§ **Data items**
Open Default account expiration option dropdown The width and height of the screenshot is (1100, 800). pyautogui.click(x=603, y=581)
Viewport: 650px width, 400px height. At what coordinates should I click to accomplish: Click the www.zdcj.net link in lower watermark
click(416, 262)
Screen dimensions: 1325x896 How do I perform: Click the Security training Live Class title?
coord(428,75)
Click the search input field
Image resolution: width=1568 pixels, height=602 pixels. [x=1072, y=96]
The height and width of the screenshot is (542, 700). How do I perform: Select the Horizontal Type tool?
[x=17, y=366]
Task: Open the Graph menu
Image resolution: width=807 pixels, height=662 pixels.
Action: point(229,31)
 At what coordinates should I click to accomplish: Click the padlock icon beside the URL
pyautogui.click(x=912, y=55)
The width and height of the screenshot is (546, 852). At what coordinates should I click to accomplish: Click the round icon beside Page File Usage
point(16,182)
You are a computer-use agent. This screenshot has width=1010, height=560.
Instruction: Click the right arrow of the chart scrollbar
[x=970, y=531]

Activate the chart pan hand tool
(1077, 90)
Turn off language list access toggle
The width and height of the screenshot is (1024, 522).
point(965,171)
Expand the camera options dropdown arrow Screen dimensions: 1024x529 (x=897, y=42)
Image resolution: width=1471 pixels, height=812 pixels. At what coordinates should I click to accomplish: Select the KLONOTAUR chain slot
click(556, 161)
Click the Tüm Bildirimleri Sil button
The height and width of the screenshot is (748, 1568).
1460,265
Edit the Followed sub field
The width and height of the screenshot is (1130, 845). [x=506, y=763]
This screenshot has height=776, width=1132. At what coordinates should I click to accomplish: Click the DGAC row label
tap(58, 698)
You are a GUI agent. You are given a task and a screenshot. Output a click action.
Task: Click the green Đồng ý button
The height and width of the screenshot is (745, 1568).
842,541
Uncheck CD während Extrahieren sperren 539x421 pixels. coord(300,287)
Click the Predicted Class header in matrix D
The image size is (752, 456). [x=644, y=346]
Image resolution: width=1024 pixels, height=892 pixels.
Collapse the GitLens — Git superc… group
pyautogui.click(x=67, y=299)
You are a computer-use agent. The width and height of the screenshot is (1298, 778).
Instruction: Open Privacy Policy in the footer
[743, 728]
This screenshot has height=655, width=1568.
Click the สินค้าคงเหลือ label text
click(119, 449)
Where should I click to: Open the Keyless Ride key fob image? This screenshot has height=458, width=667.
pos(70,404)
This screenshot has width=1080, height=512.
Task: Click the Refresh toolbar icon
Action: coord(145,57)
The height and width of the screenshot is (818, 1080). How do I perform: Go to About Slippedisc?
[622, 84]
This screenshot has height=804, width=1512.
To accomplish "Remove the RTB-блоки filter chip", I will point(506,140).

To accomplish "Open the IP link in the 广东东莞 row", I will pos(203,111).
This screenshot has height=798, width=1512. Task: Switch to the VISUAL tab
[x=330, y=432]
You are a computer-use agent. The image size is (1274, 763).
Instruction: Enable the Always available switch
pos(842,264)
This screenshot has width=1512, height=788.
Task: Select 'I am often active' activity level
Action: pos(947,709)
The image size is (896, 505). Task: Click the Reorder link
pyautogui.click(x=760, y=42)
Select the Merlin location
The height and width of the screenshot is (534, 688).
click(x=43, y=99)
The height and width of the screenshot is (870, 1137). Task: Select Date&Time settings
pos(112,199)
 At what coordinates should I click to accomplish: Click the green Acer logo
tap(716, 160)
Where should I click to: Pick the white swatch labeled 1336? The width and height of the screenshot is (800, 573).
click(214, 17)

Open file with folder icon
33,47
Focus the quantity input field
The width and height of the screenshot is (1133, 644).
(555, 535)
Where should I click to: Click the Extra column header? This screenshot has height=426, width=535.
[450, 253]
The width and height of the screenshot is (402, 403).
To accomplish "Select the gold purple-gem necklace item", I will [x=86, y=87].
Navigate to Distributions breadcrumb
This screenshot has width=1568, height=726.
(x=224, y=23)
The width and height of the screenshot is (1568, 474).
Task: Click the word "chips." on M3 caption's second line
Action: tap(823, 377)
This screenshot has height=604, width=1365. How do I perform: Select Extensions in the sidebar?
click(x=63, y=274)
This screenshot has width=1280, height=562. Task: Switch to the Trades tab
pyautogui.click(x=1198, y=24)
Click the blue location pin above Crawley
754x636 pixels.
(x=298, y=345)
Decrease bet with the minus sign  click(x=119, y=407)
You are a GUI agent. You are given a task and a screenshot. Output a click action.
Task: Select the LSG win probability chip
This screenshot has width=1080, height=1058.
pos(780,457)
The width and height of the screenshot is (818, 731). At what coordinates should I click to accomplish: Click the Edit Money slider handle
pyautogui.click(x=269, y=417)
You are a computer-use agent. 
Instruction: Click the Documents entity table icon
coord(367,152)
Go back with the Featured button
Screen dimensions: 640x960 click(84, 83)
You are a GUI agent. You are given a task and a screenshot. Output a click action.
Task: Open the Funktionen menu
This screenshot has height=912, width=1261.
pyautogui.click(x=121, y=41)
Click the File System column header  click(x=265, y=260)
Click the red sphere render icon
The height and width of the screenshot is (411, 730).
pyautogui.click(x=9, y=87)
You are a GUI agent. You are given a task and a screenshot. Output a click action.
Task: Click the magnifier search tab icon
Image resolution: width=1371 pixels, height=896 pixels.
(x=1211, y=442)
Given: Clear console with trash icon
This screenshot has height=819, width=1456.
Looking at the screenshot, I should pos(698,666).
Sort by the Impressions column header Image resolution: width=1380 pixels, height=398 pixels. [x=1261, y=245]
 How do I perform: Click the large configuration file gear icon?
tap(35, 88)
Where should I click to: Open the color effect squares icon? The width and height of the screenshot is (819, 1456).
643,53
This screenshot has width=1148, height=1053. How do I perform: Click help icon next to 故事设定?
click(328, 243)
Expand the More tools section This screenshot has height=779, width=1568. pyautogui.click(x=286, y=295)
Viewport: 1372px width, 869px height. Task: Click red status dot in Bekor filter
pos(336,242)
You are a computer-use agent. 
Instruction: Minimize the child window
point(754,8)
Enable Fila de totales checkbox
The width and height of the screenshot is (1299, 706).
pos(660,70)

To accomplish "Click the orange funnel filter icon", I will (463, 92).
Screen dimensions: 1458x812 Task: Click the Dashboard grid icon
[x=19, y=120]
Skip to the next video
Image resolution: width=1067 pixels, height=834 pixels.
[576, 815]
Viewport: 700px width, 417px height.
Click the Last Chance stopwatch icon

§ **GIVEN TASK**
Retype the part of the data items above that opens with the line containing "green Acer logo" and closes with the line containing "pyautogui.click(x=9, y=87)", copying each line exactly.

§ **TASK ANSWER**
 At what coordinates should I click to accomplish: Click the green Acer logo
tap(716, 160)
Where should I click to: Pick the white swatch labeled 1336? The width and height of the screenshot is (800, 573).
click(214, 17)

Open file with folder icon
33,47
Focus the quantity input field
The width and height of the screenshot is (1133, 644).
(555, 535)
Where should I click to: Click the Extra column header? This screenshot has height=426, width=535.
[450, 253]
The width and height of the screenshot is (402, 403).
To accomplish "Select the gold purple-gem necklace item", I will [x=86, y=87].
Navigate to Distributions breadcrumb
This screenshot has width=1568, height=726.
(x=224, y=23)
The width and height of the screenshot is (1568, 474).
Task: Click the word "chips." on M3 caption's second line
Action: tap(823, 377)
This screenshot has height=604, width=1365. How do I perform: Select Extensions in the sidebar?
click(x=63, y=274)
This screenshot has width=1280, height=562. Task: Switch to the Trades tab
pyautogui.click(x=1198, y=24)
Click the blue location pin above Crawley
754x636 pixels.
(x=298, y=345)
Decrease bet with the minus sign  click(x=119, y=407)
You are a GUI agent. You are given a task and a screenshot. Output a click action.
Task: Select the LSG win probability chip
This screenshot has width=1080, height=1058.
pos(780,457)
The width and height of the screenshot is (818, 731). At what coordinates should I click to accomplish: Click the Edit Money slider handle
pyautogui.click(x=269, y=417)
You are a computer-use agent. 
Instruction: Click the Documents entity table icon
coord(367,152)
Go back with the Featured button
Screen dimensions: 640x960 click(84, 83)
You are a GUI agent. You are given a task and a screenshot. Output a click action.
Task: Open the Funktionen menu
This screenshot has height=912, width=1261.
pyautogui.click(x=121, y=41)
Click the File System column header  click(x=265, y=260)
Click the red sphere render icon
The height and width of the screenshot is (411, 730).
pyautogui.click(x=9, y=87)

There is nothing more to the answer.